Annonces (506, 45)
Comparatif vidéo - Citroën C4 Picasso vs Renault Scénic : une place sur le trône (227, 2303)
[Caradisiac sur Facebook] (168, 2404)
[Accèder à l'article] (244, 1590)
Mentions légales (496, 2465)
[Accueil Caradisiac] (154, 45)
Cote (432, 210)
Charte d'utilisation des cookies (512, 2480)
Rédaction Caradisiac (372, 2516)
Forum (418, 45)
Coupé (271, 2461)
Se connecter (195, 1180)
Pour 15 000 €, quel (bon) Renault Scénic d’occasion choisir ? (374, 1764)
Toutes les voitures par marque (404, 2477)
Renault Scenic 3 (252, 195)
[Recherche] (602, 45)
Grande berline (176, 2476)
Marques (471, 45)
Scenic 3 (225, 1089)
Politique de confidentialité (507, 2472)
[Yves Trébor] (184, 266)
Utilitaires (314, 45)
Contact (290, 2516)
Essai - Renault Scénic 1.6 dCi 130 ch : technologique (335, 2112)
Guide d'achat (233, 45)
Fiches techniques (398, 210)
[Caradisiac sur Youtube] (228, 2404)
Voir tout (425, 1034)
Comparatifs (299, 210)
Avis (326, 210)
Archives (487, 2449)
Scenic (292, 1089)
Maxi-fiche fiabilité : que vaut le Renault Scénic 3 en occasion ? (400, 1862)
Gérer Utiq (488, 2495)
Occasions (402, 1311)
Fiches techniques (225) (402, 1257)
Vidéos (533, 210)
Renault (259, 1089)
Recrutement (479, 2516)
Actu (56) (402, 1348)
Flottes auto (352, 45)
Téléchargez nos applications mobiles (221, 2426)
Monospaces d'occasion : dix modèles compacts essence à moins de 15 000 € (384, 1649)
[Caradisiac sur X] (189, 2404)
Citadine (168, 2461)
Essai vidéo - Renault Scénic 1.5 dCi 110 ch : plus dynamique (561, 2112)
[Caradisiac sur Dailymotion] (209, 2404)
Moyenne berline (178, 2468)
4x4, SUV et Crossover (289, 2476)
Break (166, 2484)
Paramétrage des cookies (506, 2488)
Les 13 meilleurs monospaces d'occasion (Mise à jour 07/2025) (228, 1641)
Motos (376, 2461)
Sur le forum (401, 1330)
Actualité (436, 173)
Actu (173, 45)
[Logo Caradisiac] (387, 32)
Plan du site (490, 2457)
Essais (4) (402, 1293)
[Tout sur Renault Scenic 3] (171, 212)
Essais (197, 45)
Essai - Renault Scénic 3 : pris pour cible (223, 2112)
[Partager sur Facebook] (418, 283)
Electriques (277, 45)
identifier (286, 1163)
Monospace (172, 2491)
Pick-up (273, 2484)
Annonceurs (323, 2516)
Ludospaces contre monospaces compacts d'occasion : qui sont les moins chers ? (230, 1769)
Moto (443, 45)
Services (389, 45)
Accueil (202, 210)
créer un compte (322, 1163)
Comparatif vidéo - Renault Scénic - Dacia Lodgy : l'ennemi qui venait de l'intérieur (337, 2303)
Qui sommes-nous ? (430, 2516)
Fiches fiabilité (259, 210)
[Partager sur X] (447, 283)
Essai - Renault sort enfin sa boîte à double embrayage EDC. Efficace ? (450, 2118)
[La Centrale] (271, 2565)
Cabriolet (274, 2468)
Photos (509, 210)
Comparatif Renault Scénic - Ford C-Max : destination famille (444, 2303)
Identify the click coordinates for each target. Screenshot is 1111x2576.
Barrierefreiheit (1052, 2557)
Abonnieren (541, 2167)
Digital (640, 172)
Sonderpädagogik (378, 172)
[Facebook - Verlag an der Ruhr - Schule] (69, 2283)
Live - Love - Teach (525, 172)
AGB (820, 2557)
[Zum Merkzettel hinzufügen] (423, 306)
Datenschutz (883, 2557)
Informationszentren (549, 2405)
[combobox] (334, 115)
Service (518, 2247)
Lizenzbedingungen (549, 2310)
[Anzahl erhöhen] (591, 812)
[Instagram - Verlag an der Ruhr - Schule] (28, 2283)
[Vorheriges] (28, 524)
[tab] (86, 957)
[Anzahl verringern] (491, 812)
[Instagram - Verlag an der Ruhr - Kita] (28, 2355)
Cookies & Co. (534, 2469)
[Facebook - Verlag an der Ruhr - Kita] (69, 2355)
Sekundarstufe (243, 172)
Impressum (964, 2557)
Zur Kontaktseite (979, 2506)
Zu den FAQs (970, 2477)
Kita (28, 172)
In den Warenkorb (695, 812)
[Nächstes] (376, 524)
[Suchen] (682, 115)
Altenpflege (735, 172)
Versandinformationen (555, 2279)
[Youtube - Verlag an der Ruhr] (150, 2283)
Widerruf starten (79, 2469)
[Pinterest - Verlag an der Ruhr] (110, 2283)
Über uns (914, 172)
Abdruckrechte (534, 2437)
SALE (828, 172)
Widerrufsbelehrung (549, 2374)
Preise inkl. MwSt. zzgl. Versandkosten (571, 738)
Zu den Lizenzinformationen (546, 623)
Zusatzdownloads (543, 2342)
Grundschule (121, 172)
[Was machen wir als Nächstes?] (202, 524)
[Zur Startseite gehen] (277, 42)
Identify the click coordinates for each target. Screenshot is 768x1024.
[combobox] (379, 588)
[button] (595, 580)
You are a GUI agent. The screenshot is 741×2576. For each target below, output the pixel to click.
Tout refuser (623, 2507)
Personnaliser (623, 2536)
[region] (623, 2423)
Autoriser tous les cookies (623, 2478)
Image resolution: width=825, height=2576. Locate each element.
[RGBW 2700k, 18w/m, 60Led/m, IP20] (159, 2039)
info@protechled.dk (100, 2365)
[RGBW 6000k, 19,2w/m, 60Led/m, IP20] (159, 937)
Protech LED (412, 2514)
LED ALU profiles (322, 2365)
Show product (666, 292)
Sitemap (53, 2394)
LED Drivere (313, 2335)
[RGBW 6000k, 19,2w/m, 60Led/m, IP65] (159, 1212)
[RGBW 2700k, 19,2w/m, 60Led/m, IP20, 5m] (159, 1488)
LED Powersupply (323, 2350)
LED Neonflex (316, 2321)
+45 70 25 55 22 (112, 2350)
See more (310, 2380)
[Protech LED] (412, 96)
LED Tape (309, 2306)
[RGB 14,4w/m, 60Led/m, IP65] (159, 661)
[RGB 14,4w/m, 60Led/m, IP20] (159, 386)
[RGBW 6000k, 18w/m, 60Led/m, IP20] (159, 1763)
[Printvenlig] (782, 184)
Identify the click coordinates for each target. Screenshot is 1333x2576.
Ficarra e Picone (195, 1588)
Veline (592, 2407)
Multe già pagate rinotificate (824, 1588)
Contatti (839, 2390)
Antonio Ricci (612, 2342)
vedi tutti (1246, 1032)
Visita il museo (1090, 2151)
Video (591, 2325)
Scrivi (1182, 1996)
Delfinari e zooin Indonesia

◆ **WHAT YOU HAVE TO DO**
Set down precisely the lines above between the line holding "Essai - Renault sort" and the line holding "[RGBW 6000k, 19,2w/m, 60Led/m, IP65]", inclusive, and nothing beyond them.

◆ **ANSWER BOX**
Essai - Renault sort enfin sa boîte à double embrayage EDC. Efficace ? (450, 2118)
[La Centrale] (271, 2565)
Cabriolet (274, 2468)
Photos (509, 210)
Comparatif Renault Scénic - Ford C-Max : destination famille (444, 2303)
Identify the click coordinates for each target. Screenshot is 1111x2576.
Barrierefreiheit (1052, 2557)
Abonnieren (541, 2167)
Digital (640, 172)
Sonderpädagogik (378, 172)
[Facebook - Verlag an der Ruhr - Schule] (69, 2283)
Live - Love - Teach (525, 172)
AGB (820, 2557)
[Zum Merkzettel hinzufügen] (423, 306)
Datenschutz (883, 2557)
Informationszentren (549, 2405)
[combobox] (334, 115)
Service (518, 2247)
Lizenzbedingungen (549, 2310)
[Anzahl erhöhen] (591, 812)
[Instagram - Verlag an der Ruhr - Schule] (28, 2283)
[Vorheriges] (28, 524)
[tab] (86, 957)
[Anzahl verringern] (491, 812)
[Instagram - Verlag an der Ruhr - Kita] (28, 2355)
Cookies & Co. (534, 2469)
[Facebook - Verlag an der Ruhr - Kita] (69, 2355)
Sekundarstufe (243, 172)
Impressum (964, 2557)
Zur Kontaktseite (979, 2506)
Zu den FAQs (970, 2477)
Kita (28, 172)
In den Warenkorb (695, 812)
[Nächstes] (376, 524)
[Suchen] (682, 115)
Altenpflege (735, 172)
Versandinformationen (555, 2279)
[Youtube - Verlag an der Ruhr] (150, 2283)
Widerruf starten (79, 2469)
[Pinterest - Verlag an der Ruhr] (110, 2283)
Über uns (914, 172)
Abdruckrechte (534, 2437)
SALE (828, 172)
Widerrufsbelehrung (549, 2374)
Preise inkl. MwSt. zzgl. Versandkosten (571, 738)
Zu den Lizenzinformationen (546, 623)
Zusatzdownloads (543, 2342)
Grundschule (121, 172)
[Was machen wir als Nächstes?] (202, 524)
[Zur Startseite gehen] (277, 42)
Identify the click coordinates for each target. Screenshot is 768x1024.
[combobox] (379, 588)
[button] (595, 580)
You are a GUI agent. The screenshot is 741×2576. For each target below, output the pixel to click.
Tout refuser (623, 2507)
Personnaliser (623, 2536)
[region] (623, 2423)
Autoriser tous les cookies (623, 2478)
Image resolution: width=825, height=2576. Locate each element.
[RGBW 2700k, 18w/m, 60Led/m, IP20] (159, 2039)
info@protechled.dk (100, 2365)
[RGBW 6000k, 19,2w/m, 60Led/m, IP20] (159, 937)
Protech LED (412, 2514)
LED ALU profiles (322, 2365)
Show product (666, 292)
Sitemap (53, 2394)
LED Drivere (313, 2335)
[RGBW 6000k, 19,2w/m, 60Led/m, IP65] (159, 1212)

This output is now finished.